Description of problem: While working on one of the issues raised by GSS, I found out that nfs-ganesha servers do not enter grace period all the time during failover & failback. Below are my observations while debugging the issue - * if the system is rebooted, nfs-mon of that system should have created dead-ip.
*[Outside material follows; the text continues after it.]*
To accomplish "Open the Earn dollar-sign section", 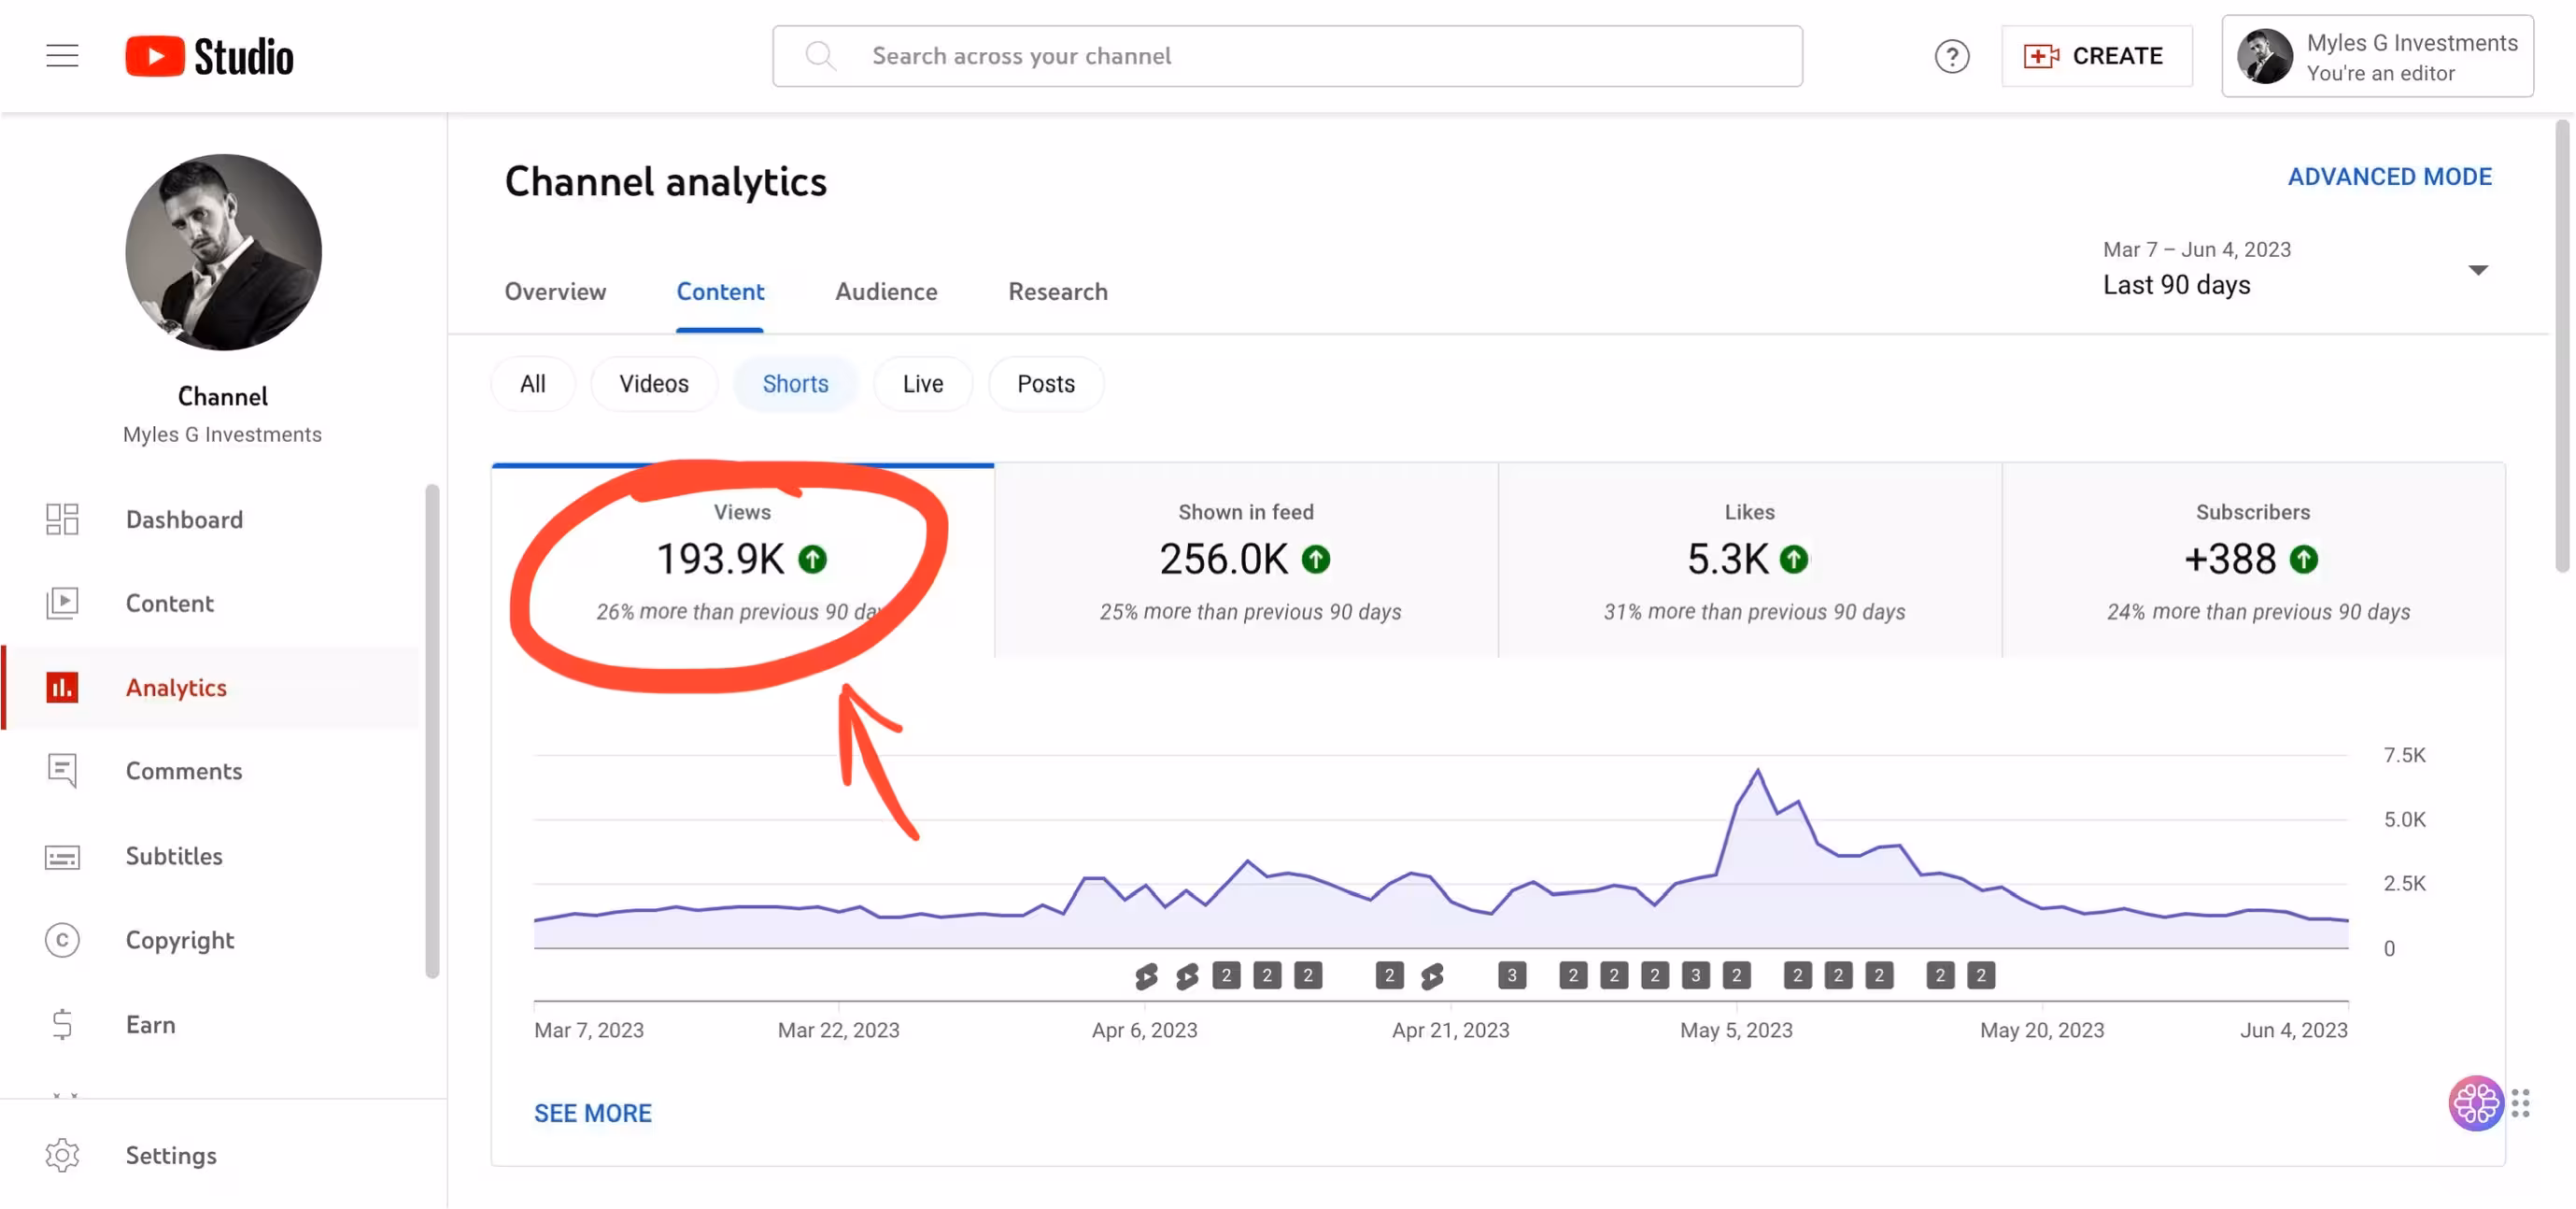I will 62,1024.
But it doesn't happen. * ganesha_grace compares pcs_status collected during its monitor() and restart(). pcs status | grep dead_ip-1 | sort > /tmp/.pcs_status logger "ganesha_grace_start(), comparing" result=$(diff /var/run/ganesha/pcs_status1 /tmp/.pcs_status | grep '^>') if [[ ${result} ]]; then It so happens that sometimes even though we have dead_ip (when nfs service goes down), monitor could have kicked in first and copied the status to /var/run/ganesha/pcs_status and we could have got the same status in start() too i.e, in /tmp/.pcs_status, so the diff shall be empty. * during fail-back too the race between monitor() and start() result in nfs-server not being in grace. Version-Release number of selected component (if applicable): RHGS 3.1 How reproducible: Almost consistent especially in reboot & VIP failback cases.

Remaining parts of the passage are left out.